Records for the task:
===
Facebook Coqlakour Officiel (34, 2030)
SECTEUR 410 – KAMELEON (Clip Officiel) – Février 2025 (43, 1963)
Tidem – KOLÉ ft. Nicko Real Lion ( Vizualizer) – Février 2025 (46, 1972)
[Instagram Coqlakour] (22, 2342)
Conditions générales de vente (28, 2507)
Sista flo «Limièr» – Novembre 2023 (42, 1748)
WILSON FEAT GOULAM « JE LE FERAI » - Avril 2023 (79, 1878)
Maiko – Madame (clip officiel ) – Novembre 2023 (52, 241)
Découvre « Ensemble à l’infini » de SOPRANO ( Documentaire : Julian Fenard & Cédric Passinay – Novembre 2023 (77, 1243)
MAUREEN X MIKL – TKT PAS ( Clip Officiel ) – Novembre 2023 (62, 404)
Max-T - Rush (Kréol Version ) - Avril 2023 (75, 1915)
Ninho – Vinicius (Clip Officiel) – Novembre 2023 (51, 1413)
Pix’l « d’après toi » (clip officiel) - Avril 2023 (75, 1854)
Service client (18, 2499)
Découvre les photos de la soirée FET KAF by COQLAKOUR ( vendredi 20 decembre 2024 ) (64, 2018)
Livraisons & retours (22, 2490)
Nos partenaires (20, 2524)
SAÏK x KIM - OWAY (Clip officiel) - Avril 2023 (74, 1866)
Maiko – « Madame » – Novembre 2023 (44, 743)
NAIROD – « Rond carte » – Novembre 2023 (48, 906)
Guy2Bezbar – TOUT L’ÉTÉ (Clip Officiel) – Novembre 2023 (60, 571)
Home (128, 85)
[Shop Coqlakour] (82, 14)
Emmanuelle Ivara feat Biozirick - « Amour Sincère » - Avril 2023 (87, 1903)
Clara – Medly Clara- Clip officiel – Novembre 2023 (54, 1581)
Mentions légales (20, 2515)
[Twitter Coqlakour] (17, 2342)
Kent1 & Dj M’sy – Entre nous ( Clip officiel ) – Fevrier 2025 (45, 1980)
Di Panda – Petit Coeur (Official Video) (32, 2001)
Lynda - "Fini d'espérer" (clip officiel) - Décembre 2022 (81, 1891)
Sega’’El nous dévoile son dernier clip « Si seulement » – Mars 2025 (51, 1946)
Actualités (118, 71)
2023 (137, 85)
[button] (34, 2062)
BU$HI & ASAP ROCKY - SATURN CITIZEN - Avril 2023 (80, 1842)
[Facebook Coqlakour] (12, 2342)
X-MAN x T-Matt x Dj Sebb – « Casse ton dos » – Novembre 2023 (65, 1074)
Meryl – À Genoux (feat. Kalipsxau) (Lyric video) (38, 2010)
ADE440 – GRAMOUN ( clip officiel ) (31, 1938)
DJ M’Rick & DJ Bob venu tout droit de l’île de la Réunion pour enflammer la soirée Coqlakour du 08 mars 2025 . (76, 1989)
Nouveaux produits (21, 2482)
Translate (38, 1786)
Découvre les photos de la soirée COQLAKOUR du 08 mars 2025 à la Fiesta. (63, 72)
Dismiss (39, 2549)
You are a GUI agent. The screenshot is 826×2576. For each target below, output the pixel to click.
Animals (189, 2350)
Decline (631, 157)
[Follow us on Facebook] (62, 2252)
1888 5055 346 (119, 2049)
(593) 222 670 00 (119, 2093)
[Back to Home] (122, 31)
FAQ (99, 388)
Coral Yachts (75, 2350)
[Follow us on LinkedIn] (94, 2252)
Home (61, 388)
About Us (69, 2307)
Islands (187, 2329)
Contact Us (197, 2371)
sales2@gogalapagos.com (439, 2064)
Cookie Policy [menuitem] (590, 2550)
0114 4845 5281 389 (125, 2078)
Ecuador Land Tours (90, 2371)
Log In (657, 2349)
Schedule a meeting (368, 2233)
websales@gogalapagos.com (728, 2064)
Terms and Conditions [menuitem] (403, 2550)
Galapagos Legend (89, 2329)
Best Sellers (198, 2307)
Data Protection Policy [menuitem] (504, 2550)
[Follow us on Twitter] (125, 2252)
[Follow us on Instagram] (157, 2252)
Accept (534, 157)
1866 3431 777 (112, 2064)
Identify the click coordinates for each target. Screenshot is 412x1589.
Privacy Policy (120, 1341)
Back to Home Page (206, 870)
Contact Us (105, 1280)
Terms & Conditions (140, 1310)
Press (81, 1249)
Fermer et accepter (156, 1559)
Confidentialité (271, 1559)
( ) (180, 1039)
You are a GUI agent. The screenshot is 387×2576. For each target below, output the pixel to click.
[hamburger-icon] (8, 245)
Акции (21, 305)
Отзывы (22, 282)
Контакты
===
Exercise goal: Return verbatim each line from the one that mentions "Fermer et accepter (156, 1559)" to the end of the entries, inclusive.

Written response:
Fermer et accepter (156, 1559)
Confidentialité (271, 1559)
( ) (180, 1039)
You are a GUI agent. The screenshot is 387×2576. For each target below, output the pixel to click.
[hamburger-icon] (8, 245)
Акции (21, 305)
Отзывы (22, 282)
Контакты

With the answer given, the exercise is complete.